Materials provided:
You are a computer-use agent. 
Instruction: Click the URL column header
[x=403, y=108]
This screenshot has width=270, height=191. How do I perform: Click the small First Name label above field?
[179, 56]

Activity:
With the entries above as the source, set down exactly the lines from the one holding "Instruction: Click the URL column header" through the last line, both ends included.

Answer box:
Instruction: Click the URL column header
[x=403, y=108]
This screenshot has width=270, height=191. How do I perform: Click the small First Name label above field?
[179, 56]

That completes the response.